My companion. Hunters kill one of the last Ugandan gorillas


There are thousands of species in the world at risk of or extinction That have become extinct due to human activity, So it feels like a mockery of nature when someone decides to end an animal’s life just for fun. This was the case with Hunters who killed my companion, One of the last mountain gorillas, which was also famous.

He was killed in the impenetrable Bwindi National Forest Park by hunters although his species is at risk of serious extinction and only a thousand individuals remain of it, according to authorities.

The Ugandan Wildlife Authority (UWA) has arrested four suspects in the same park in Bwindi (southwest of the country), which borders Rwanda and the Democratic Republic of the Congo, the only corner in the world where this type of gorilla lives.

One of them, who was arrested on 4 June, a resident of the town of Moroli, was in possession of potamukero (a type of wild boar) and various hunting weapons.

This Ugandan man confessed to killing the well-known president in self-defense, after he tried – according to his assertions – to attack him and the other three suspects in police custody awaiting trial.

Rafiki, which means “friend” in Swahili, was the silver-back (dominant) male of the Nkuringo family of 17, as well as a very prestigious figure among Ugandans and park visitors.

According to the autopsy, he died after a sharp object penetrated the left upper part of his abdomen to reach his organs, the UWA said in a statement.

My companion has been missing since June 1, and it was the park’s tracking teams who found his body in the same nature reserve.

The Bwindi Forest, listed on the World Heritage of Humanity by the United Nations Educational, Scientific and Cultural Organization (UNESCO), is a refuge for nearly half of the mountain gorillas that remain on the planet.
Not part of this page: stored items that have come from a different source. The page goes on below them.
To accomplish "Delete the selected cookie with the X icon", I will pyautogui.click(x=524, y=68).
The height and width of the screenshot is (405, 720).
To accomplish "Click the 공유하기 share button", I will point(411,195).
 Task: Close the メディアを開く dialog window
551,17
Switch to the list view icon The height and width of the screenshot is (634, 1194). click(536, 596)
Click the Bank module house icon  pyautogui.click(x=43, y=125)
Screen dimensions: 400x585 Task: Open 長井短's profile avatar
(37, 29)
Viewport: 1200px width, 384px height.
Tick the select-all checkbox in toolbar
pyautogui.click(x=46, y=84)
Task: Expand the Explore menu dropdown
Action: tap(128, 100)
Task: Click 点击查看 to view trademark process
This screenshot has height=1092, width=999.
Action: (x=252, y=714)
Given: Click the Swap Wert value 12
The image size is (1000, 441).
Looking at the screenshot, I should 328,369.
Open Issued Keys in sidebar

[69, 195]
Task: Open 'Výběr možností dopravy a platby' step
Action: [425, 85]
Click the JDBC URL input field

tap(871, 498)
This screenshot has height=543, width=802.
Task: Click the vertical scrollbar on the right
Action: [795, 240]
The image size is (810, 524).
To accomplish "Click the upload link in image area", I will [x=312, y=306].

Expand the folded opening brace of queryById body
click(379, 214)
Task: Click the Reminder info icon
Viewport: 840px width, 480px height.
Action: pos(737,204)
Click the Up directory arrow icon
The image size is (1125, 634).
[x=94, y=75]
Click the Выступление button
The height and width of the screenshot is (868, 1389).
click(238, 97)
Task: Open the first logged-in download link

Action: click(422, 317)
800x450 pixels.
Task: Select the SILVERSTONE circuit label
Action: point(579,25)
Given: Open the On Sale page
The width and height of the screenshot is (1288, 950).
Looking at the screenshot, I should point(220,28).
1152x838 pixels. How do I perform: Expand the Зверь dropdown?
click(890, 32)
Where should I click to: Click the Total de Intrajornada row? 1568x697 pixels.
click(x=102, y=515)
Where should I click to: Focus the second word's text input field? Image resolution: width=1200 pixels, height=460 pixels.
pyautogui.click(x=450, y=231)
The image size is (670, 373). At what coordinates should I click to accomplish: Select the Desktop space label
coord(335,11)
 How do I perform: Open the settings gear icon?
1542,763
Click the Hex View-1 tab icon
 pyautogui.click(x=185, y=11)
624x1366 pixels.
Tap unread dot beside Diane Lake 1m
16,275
According to the International Union for Conservation of Nature (IUCN).

The population of mountain gorillas, a critically endangered species that lives in three parks in Uganda, the Democratic Republic of the Congo and Rwanda, is estimated at 1,004, according to the World Wildlife Fund (WWF).

In just eight years, the number of this species – “beringei beringei” – in Congolese Park Virunga has increased from 480 in 2010 to 604 today (41 groups, 14 males); Those that added to the gorilla in the Ugandan part are estimated to total a thousand and four copies.